Indian drugmaker Glenmark Pharmaceuticals is counting its drug fortune on a strong growth in the US market, after it is set to launch a host of new medicines in the time ahead. This development is in lieu to offset weakness in emerging markets this year, its chief executive implied in a statement to Reuters.
Glenmark is one of only a few Indian drugmakers that have received a steady number of approvals by the U.S. Food and Drug Administration to launch generic medicines this year.
Many of its local peers have faced a lag in approval timelines after the FDA overhauled its review process.
Weakness in Glenmark’s emerging markets caused it to miss analysts’ profit estimates for the quarter ended June.
One of India’s top 10 drugmakers by sales, Glenmark has seen its profit hit in recent quarters by currency volatility in Russia, Venezuela and other emerging markets, after a steep decline in oil prices and China’s devaluation of the yuan.
“Our U.S. business right now is more than compensating for the hit we are taking in emerging markets,” Glenn Saldanha said on the sidelines of the company’s annual general meeting in Mumbai.
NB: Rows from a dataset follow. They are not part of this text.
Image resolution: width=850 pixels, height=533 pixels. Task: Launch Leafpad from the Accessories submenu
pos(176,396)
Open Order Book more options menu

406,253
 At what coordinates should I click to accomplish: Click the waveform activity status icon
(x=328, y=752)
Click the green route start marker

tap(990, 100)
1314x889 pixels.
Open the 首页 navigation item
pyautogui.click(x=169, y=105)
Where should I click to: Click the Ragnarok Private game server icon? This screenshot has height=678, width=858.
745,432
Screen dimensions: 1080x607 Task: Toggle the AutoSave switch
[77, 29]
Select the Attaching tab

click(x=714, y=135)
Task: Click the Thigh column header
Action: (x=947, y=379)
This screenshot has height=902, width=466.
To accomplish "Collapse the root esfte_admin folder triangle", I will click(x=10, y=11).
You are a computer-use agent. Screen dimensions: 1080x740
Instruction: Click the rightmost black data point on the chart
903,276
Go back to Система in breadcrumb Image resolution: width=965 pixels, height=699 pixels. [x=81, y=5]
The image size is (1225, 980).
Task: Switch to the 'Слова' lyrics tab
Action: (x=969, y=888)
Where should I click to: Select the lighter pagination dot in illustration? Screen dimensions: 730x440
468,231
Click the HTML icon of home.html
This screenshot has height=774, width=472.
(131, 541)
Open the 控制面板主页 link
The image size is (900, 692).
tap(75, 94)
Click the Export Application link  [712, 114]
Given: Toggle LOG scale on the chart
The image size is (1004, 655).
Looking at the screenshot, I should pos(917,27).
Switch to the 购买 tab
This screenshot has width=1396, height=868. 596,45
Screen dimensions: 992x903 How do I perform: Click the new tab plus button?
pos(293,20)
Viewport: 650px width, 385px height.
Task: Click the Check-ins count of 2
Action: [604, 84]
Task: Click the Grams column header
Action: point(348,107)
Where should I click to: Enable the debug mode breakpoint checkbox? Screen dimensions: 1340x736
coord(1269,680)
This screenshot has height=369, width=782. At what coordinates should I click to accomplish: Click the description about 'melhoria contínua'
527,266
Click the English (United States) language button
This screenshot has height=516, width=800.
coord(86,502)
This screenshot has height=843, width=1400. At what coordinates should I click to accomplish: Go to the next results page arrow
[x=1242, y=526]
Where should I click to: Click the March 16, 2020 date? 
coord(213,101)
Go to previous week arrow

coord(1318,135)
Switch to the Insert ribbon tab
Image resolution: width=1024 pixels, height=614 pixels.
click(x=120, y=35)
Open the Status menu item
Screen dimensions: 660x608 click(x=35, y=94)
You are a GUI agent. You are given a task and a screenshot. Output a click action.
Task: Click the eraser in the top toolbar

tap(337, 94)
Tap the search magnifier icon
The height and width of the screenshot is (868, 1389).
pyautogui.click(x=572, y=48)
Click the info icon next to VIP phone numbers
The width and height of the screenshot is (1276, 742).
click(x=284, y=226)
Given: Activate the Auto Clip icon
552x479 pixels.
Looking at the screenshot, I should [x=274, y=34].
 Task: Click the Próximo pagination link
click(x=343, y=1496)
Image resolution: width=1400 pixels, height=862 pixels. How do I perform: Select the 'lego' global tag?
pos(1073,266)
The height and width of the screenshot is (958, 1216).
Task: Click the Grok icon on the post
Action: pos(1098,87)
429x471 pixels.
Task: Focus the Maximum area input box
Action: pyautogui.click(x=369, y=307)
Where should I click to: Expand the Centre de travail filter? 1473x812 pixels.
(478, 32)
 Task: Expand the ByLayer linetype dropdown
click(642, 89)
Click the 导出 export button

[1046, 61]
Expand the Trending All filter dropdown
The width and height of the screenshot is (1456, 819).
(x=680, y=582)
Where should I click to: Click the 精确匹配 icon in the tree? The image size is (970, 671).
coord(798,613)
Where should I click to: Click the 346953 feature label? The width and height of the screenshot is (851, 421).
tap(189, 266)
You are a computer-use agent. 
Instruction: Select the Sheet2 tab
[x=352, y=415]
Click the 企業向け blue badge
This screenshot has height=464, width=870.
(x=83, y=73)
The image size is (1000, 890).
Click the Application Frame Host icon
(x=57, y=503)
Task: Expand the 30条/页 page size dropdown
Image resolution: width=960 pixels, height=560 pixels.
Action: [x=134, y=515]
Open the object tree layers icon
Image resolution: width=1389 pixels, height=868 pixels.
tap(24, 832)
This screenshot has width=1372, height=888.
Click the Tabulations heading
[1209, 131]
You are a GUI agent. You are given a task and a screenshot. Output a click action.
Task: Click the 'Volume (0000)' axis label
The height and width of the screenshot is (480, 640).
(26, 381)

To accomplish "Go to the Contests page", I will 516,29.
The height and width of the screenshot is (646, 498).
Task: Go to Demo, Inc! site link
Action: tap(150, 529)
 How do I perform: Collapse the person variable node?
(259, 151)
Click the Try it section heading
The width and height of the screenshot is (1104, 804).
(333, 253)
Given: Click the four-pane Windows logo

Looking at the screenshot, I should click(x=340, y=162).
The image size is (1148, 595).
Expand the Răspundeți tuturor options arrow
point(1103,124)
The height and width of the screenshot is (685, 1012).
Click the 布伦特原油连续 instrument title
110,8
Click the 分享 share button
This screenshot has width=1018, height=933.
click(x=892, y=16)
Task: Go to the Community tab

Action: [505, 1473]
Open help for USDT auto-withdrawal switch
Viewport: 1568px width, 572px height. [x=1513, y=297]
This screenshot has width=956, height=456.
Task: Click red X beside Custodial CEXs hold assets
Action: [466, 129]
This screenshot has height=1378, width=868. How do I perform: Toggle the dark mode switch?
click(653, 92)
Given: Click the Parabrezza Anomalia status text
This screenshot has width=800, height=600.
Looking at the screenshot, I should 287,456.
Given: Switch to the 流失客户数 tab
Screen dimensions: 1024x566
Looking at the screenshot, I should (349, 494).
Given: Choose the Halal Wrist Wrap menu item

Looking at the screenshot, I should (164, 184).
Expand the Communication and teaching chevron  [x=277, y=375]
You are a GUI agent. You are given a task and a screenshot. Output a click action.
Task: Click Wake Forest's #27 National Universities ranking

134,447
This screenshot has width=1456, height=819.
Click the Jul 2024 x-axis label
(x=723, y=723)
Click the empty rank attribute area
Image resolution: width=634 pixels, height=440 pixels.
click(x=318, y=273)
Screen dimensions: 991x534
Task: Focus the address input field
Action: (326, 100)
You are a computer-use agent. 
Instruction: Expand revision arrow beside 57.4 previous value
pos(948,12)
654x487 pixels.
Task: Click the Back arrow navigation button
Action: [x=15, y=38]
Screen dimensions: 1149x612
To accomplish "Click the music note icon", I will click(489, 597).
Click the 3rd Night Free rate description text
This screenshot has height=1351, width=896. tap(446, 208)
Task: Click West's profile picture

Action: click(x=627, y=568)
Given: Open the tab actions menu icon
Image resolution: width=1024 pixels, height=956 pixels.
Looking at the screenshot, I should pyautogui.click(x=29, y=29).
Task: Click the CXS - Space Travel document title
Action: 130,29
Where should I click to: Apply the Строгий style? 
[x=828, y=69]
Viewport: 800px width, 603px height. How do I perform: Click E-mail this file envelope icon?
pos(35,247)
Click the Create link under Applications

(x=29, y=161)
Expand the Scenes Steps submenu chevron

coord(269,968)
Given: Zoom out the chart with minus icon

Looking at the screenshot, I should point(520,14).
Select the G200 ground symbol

Excluding India, emerging markets account for about a quarter of Glenmark’s total sales, and have been a driver of margin growth in the last few years. However, Saldanha said they will contribute only about 20 percent to sales in the fiscal year ending in March 2016.
Many of its peers, including Sun Pharmaceutical Industries and Lupin have acquired companies in the United States to add scale there, but Saldanha said Glenmark won’t make acquisitions for at least another two years.